Ô poésie enfin trouvée...
Ô poésie enfin trouvée ! Ô bon dégoût qui vous déchire
Au fond, jusqu’au bout, dans la chair
Et qui vous éperonne l’âme qui rebondit
Enfin et se retrouve assise auprès de Dieu
Car dans toutes les plaies ouvertes et qui saignent
À travers la déchirure qu’elles font
Luit la lumière où toute vie change de face
Où toute la laideur qui faisait mal s’efface
Si qu’il ne reste enfin que la douleur qui fait du bien.
Ô poésie ! tu m’apparais dans mon amour
Elle, le voile donc un ange en ma pensée
Car je suis dépouillé de toutes mes laideurs,
La faiblesse où je fus dans la fange et le sang,
Le mal autour et surtout le mal en moi se sont évanouis
Et par la déchirure transparaît la lumière
Métamorphosant tout. Et je vois clair enfin.
Ô poésie ! c’est toi, Joie et Beauté, enfin !
De sorte qu’elle est ange, elle, la bien-aimée
Qui fut un jour aussi une femme de chair
Pour moi. Mais elle est ange, et ma rédemption
Celle-là dont la chair avait été complice
Avec ma chair à moi, dans ces jours aveuglés
Mais voici qu’elle est ange enfin dans la lumière
Et redevenus fiers, nous levons vers les cieux
Qui nous accueilleront, des regards pleins d’azur.

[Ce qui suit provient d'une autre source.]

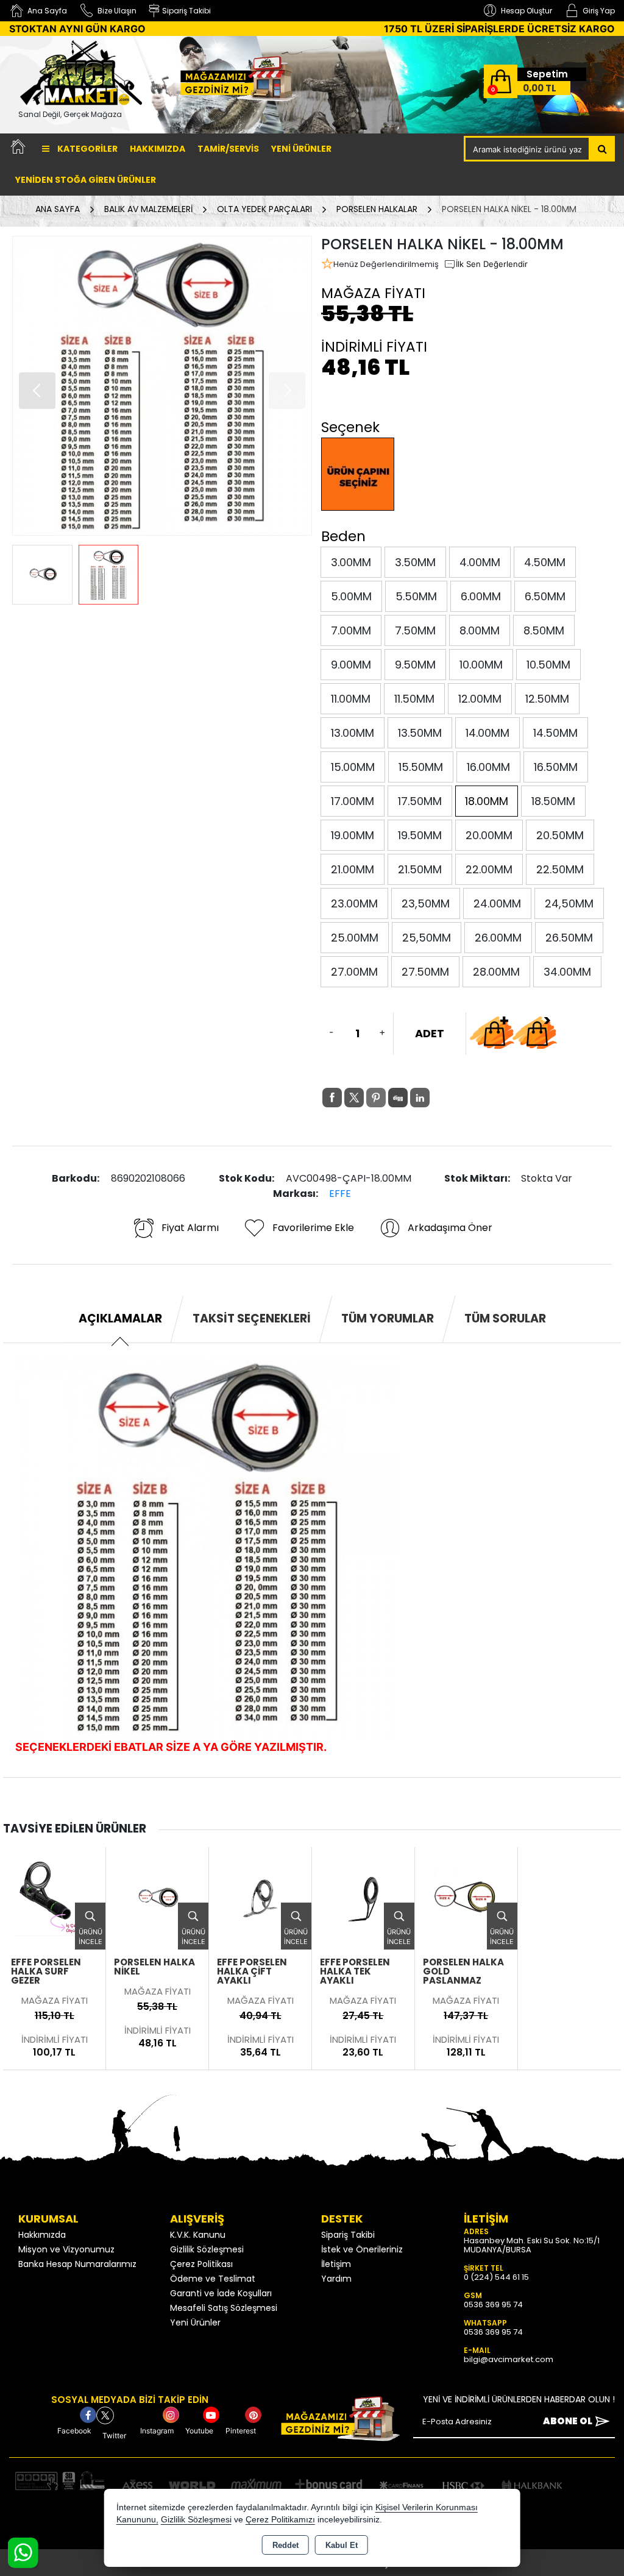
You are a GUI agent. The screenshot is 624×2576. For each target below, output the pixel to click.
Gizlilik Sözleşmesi (207, 2249)
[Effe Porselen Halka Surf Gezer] (54, 1897)
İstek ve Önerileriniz (362, 2249)
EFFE (340, 1194)
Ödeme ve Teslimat (212, 2279)
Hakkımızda (157, 149)
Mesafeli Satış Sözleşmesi (223, 2308)
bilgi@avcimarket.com (508, 2359)
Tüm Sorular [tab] (505, 1318)
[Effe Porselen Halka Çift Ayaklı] (260, 1897)
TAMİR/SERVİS (228, 149)
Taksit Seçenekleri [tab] (252, 1318)
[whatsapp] (442, 1097)
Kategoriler (86, 149)
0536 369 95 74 (493, 2304)
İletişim (336, 2264)
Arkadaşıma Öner (450, 1228)
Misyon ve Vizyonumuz (66, 2249)
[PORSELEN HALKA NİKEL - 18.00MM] (162, 385)
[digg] (398, 1097)
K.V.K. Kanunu (197, 2235)
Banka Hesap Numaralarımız (77, 2264)
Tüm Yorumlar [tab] (387, 1318)
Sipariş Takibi (348, 2235)
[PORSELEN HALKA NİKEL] (157, 1897)
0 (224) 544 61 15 (496, 2277)
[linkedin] (420, 1097)
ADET (429, 1033)
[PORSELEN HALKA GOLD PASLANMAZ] (466, 1897)
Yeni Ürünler (195, 2322)
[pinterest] (376, 1097)
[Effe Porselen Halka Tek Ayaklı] (363, 1897)
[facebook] (332, 1097)
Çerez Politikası (201, 2264)
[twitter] (354, 1097)
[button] (37, 390)
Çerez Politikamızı (280, 2519)
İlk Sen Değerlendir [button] (492, 264)
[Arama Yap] (602, 148)
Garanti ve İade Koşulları (221, 2293)
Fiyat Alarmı (190, 1228)
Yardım (336, 2279)
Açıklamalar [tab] (120, 1318)
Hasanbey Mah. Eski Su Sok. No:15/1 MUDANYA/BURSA (532, 2245)
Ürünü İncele (90, 1937)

Elle qui fut mon lourd lien à ses péchés
Maintenant que le ciel est ouvert à nos pas
Sera comme une étoile intacte à mon ciel pur
Ah ! Tu me guideras, cher cœur que je possède
De la bonne façon, vers la beauté suprême
Tu seras mon refuge au loin de la tempête
Qui gronde sans arrêt au bord de ma faiblesse
Tu seras cet amour et cette piété
Dans lesquels, te voyant en Dieu et Dieu en toi,
Je veux aller toujours vers la bonne Beauté.
Hector de SAINT-DENYS GARNEAU, Œuvres,
édition critique établie par Jacques Brault et Benoît Lacroix,
Presses de l’Université de Montréal, 1971.